# Aim of the exercise:
Scan the entries for the word "agent", and copy every line where it appears.

════

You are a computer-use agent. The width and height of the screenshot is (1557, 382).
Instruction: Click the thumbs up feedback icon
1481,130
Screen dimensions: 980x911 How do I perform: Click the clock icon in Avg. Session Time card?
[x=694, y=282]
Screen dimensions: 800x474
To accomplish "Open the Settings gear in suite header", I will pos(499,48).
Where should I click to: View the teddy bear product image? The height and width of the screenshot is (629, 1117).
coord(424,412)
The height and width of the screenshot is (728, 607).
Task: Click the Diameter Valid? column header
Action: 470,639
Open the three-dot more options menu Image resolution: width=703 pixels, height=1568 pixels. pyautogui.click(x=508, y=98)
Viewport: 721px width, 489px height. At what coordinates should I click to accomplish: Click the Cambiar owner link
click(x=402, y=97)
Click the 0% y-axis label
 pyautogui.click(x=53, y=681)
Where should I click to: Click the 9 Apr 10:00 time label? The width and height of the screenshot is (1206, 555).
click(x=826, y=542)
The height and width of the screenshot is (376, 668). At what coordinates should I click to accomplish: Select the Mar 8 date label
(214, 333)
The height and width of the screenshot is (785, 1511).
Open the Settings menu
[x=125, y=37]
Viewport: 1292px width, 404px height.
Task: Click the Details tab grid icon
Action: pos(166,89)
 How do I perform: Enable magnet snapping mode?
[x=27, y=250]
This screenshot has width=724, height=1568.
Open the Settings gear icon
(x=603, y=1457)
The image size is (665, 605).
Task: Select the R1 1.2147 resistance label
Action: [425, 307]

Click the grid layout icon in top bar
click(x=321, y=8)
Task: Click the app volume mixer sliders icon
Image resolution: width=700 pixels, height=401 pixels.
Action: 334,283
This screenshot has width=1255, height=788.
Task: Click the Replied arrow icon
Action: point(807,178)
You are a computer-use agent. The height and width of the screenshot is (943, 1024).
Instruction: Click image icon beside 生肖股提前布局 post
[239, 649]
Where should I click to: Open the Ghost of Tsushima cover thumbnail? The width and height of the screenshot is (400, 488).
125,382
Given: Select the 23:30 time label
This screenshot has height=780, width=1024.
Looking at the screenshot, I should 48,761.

════

# Result for this task:
You are a computer-use agent. The width and height of the screenshot is (1557, 382).
You are a computer-use agent. The height and width of the screenshot is (943, 1024).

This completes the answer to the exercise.